This morning I was trying to find a radio station while waiting for the diva to come downstairs for breakfast. While scanning through the stations I found an interview with an author about his new book. I stopped to listen as he was asked a question about how "masculinity" has changed since the 1960's.
The author suggested that women's liberation has resulted in the changing of how we define what it is to be a "man." He went on to suggest that men are becoming obsolete. During the 1980's sperm banks became more popular allowing women to have children without a man involved beyond his initial donation. Recent studies suggest that women can have children without a sperm but through a medical procedure. They can only have female children, but... the point is that men are no longer needed. In addition, he stated that a popular book suggests that two women can raise a child better than can a man and woman.
The interview ended, and I continued my search for my morning radio station.
This subject fascinates me.
I don't have an argument against the changes that he stated. I would also agree that the definition of "man" has changed. However, I would argue strongly against the notion that men are increasingly marginalized.
At least they aren't marginalized in my life.
That sounds kind of funny given that I am not sure I want to marry, am a professional single parent, and the diva's dad does not want to be overly involved with her life, leaving me to do it on my own. Looking at my life this way, it could appear that I have marginalized men; that they have little significance in my life.
That would be incorrect.
I appreciate the liberation that women were given in the latter half of the 20th century. Without those women and that movement, I would probably not be where I am today, or it would be much more difficult.
That said, I value men, their perspectives, their intellect, their strength, and physically - well, there ain't nothin' like the real thing!
As women we can do a lot. In many ways, we can and do do the same jobs that men do. We can succeed at them just as men do. But...we can not replace men.
I work in a very genderless field, meaning that it doesn't truly matter which gender does my job, what matters is the skill set that the individual has. Yet, I can tell you that, at times, I seek a male for my team over another female because men are wired differently, respond to different stimuli, and bring a different perspective to the table.

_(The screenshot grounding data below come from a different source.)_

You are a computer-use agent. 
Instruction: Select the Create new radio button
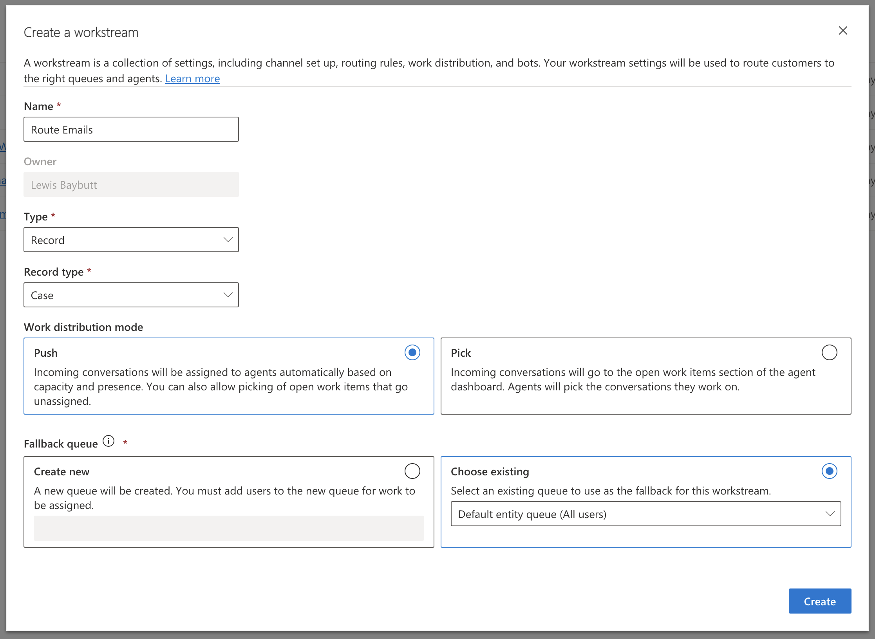tap(412, 471)
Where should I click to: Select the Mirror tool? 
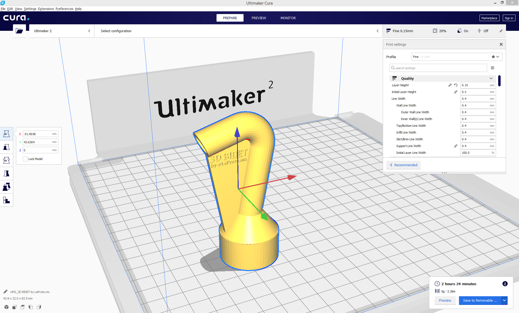pyautogui.click(x=6, y=174)
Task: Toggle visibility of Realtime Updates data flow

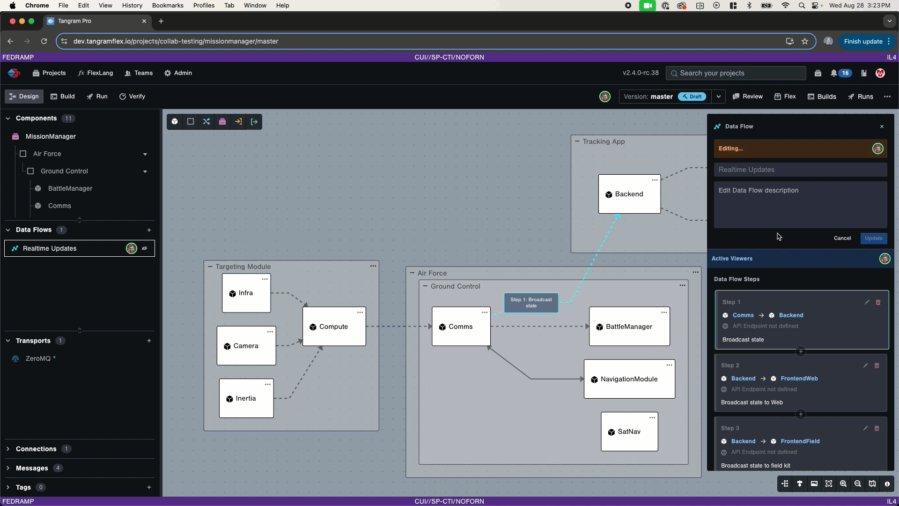Action: 145,249
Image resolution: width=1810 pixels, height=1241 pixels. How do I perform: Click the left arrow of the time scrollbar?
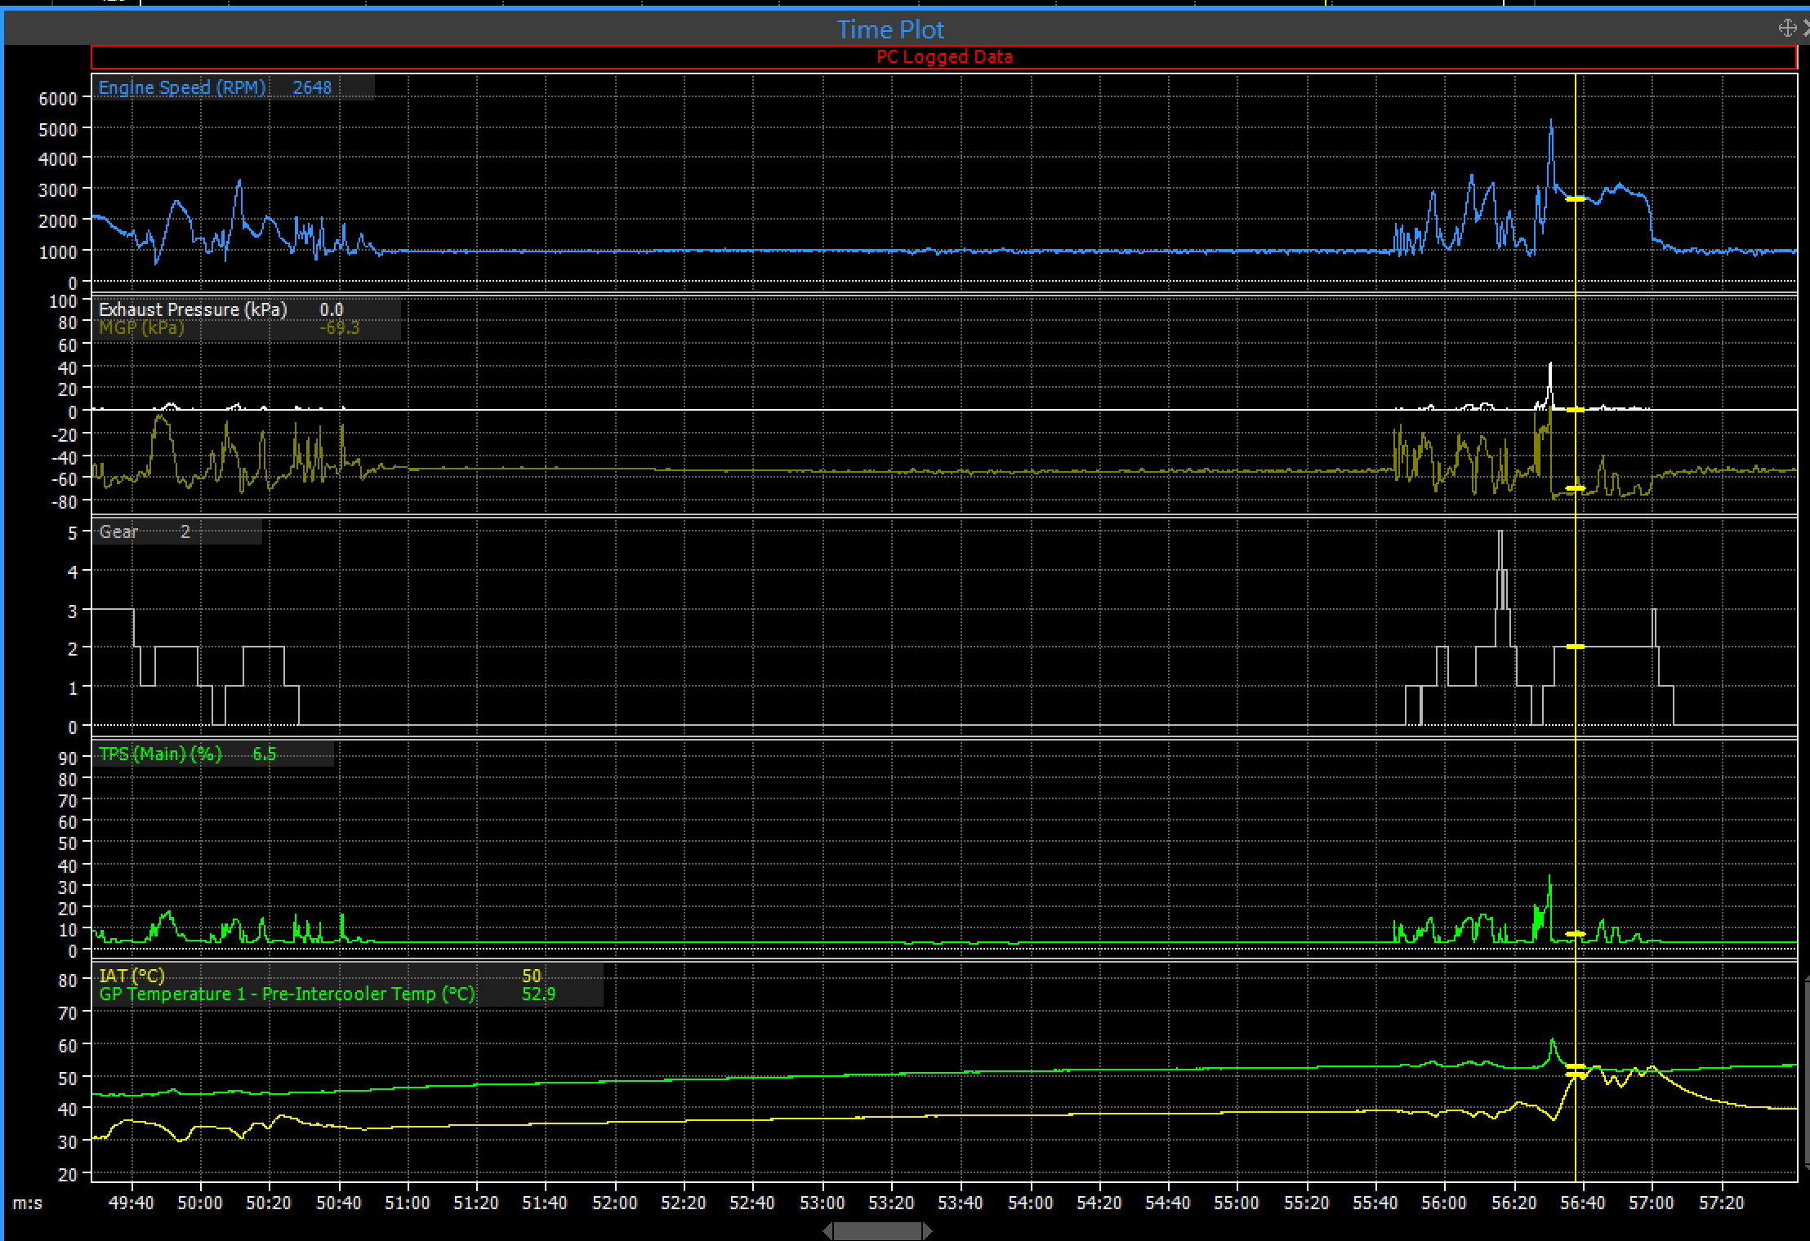click(828, 1230)
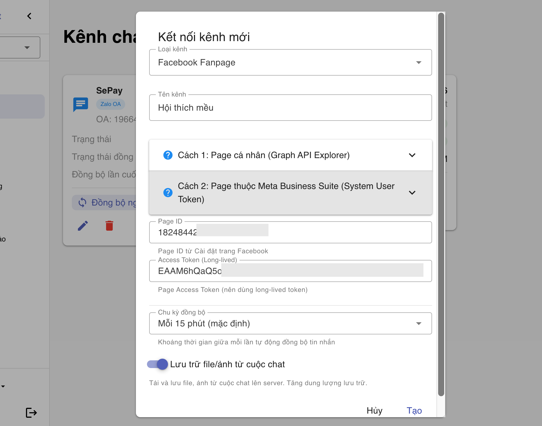542x426 pixels.
Task: Click the back chevron at top of sidebar
Action: pos(29,16)
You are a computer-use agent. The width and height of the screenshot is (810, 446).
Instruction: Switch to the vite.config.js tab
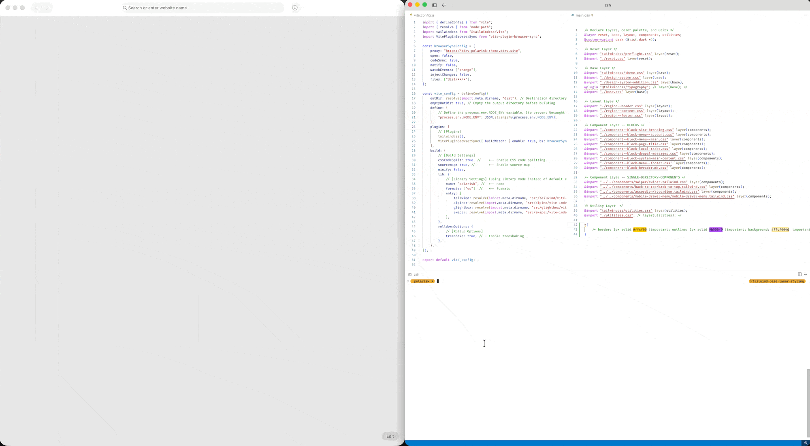tap(424, 15)

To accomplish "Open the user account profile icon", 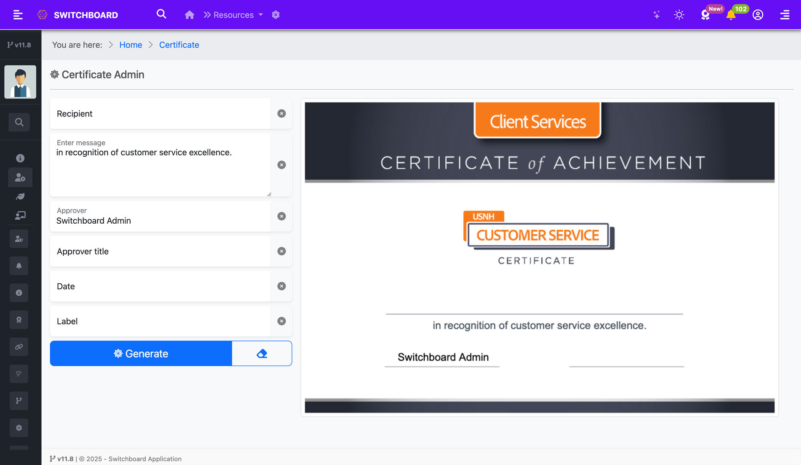I will [758, 15].
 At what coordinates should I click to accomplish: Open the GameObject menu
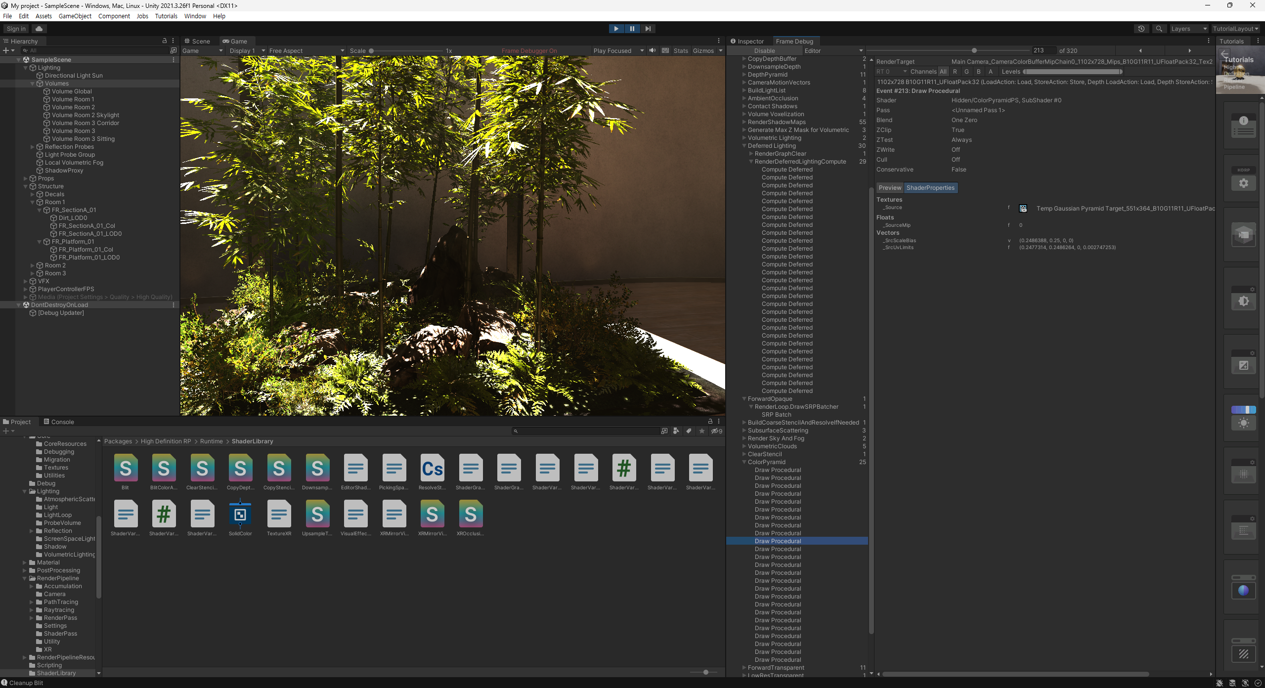(x=75, y=16)
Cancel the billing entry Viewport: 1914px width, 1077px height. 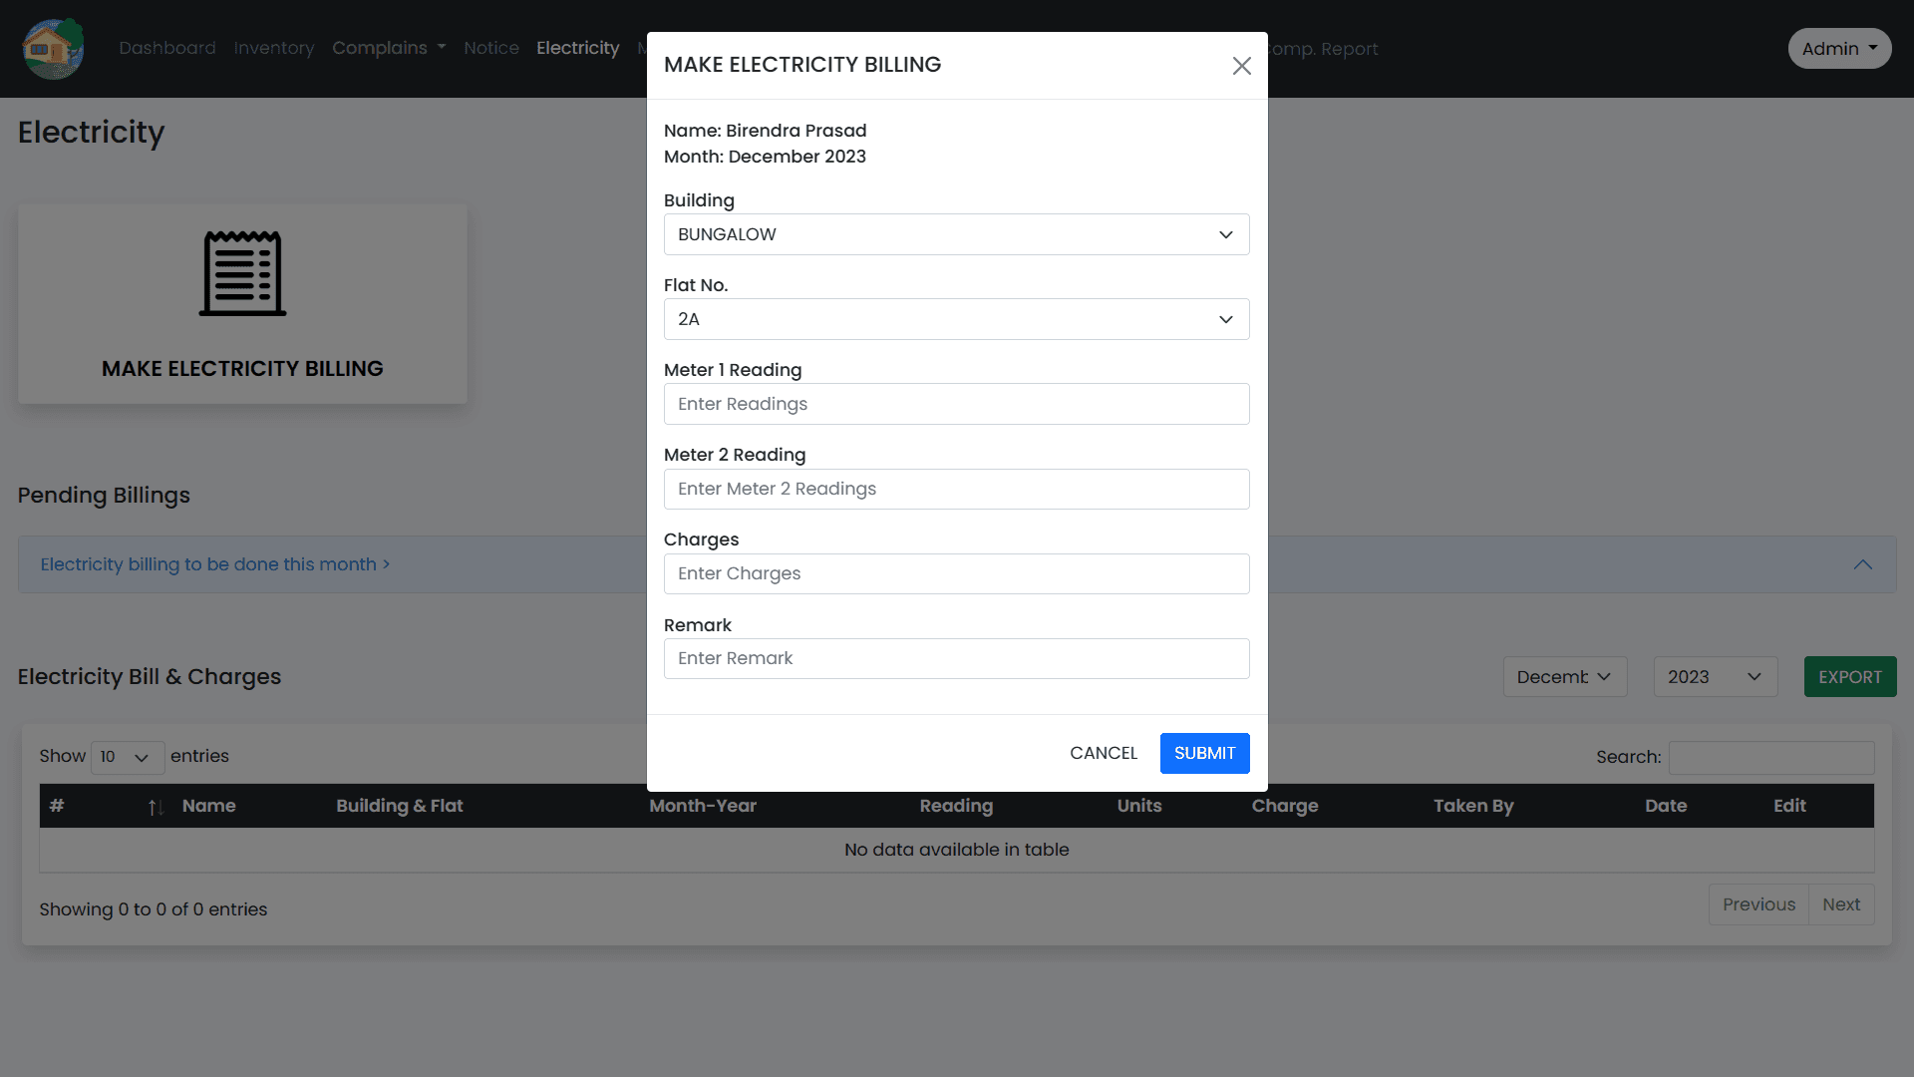(x=1104, y=753)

As a single parent, I am aware that I can not give my daughter everything that a mother and a father could give her. Will she succeed without that male influence? Will she be lacking because her dad has chosen to play less of a role in her life? These are questions I can't answer. I am sure that there are studies that will provide the statistics, but then, I don't place a lot of validity in studies. I do believe, based on my own experience, that a father does have an important role in a child's life. I believe that the lack of her dad playing a role will have an impact on her though I don't know what that impact will be nor do I know if it will be negative or neutral. I do know that I can't be a dad, nor can another woman.
Is "man" truly being marginalized? Do women believe that they are the superior gender?
If the author is correct, in regards to society at large, then I need to start a "Save the Man" campaign. Men are a valuable resource; one we, as women, (me in particular) can not afford to lose!